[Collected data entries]
--------------------
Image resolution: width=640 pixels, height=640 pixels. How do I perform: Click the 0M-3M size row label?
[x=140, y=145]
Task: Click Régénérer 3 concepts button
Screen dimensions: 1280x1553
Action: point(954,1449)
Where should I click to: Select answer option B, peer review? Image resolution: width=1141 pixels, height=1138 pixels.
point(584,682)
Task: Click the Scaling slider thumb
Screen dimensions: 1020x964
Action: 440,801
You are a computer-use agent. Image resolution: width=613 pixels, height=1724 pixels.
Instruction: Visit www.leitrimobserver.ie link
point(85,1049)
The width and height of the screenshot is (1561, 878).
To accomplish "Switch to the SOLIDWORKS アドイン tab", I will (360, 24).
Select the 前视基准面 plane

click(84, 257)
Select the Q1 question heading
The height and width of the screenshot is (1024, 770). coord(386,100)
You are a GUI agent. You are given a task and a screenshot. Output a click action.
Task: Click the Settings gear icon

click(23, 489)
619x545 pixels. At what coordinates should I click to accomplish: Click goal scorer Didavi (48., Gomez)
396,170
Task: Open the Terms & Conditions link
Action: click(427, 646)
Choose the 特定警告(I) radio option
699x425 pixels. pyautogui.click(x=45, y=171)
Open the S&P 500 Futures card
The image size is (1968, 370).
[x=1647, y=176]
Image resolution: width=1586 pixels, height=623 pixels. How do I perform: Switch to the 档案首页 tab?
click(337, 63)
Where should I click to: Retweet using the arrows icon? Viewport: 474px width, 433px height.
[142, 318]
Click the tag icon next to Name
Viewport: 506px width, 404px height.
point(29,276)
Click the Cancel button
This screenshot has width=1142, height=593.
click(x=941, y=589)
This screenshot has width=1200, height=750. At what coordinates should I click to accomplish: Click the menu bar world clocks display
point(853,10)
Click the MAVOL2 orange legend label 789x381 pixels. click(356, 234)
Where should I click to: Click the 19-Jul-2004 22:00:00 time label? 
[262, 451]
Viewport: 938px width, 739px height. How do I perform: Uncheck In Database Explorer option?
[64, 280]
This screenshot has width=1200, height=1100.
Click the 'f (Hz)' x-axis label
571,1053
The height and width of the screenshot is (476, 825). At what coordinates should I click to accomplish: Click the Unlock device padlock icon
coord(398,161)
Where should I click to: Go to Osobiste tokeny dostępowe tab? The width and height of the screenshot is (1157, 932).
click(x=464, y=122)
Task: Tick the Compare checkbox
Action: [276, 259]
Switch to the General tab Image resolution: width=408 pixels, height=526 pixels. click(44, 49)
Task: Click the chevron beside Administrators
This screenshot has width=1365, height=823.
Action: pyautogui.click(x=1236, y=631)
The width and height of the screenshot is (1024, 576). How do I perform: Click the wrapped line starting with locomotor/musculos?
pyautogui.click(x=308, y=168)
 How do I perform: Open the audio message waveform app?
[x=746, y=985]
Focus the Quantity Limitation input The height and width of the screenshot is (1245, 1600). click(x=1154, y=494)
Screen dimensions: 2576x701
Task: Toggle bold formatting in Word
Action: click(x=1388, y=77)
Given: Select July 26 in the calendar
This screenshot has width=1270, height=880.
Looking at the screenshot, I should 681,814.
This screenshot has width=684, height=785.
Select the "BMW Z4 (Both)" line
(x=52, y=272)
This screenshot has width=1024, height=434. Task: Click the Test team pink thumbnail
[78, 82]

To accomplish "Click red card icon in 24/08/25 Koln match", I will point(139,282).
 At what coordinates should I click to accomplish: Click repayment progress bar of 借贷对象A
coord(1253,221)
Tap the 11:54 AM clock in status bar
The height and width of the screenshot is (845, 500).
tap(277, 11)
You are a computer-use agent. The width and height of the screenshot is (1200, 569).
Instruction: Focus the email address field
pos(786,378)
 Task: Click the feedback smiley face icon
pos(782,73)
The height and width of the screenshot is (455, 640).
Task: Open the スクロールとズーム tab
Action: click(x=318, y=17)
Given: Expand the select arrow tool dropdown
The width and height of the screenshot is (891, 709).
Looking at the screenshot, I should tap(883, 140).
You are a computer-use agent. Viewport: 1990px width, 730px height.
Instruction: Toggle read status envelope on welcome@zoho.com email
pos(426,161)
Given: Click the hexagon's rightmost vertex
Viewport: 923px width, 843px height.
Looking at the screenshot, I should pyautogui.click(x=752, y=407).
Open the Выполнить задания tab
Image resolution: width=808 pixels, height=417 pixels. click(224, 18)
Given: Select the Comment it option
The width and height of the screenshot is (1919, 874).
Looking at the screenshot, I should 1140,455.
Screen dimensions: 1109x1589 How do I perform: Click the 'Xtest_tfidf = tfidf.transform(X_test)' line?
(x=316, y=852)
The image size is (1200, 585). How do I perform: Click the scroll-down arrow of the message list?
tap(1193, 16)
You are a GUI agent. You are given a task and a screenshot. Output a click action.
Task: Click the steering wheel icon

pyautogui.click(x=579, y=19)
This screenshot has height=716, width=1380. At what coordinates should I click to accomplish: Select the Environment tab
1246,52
--------------------
» **Aim of the task**: If a line of the data above holds the string "computer", count it, then give only the final number.

» **Exercise result**: 3